Have you ever considered taking a break from commercially driven work?
Have you wanted to, and come face to face with 'the voice'? You know the one..."Are you crazy? You need to make a living. You need to keep your galleries happy. You'll forget how to paint. The wheels will fall off and you'll never get things rolling again. Must keep the work coming." That voice.
I just took a 6 month sabbatical from painting for income. Actually didn't do a single painting, commercial or otherwise (other than workshop demos) from July to January. Unplanned. To a degree unexpected. And absolutely necessary. It was truly the BEST thing I've done for my art in a long time. The break from commercially motivated work is not over yet - will share more about that in a future post as I've developed some pretty strong opinions about it.
That said, the perfect opportunity to dive back into heart centered painting presented in the form of a gathering with 4 great painter friends. We arrived from different directions, traveling long distances, navigating the worst possible winter driving conditions and missed flights in order to assemble for a few days of painting live models.

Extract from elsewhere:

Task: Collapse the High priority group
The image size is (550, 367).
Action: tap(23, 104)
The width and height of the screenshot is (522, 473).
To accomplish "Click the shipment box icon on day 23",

We stayed in the same house and ate, drank, talked, breathed, lived art for 4 days. It was soul enriching on so many levels, and the perfect re-entry into serious painting. Both feet back into one of the most challenging kinds of painting - loved every minute of it. No judgement, no expectation, just curious looking, seeing, and reconnecting with the remarkable experience that is painting.
Oil on linen - 11x14"
Oil on linen - 12x9"
Here's what the break has made me absolutely certain of: If I am not completely captivated and engaged by a painting idea, I am no longer willing to spend time with it.
Bigger learning: Somehow in the time out I've developed the ability to notice as soon as I am getting pulled into a negative thought pattern around a painting, for any reason. (This is an extremely valuable skill that has eluded me until now, and I'm fairly certain a commitment over the last year to a mindfulness practice is largely responsible for this heightened awareness.)
I have made a choice that self-imposed negative energy around my art is no longer acceptable, and any condition that contributes to it (time constraints, other's expectations, fear, financial pressure - all of which are about attachment to outcome) is now prohibited. My intention is to allow only joyful energy into my studio space, and if I'm not doing that, then it's time to rearrange my thoughts, or change the condition.
I recently said to a good friend: "I need to find a way to get my heart back into the studio." It's becoming clearer that this is the way.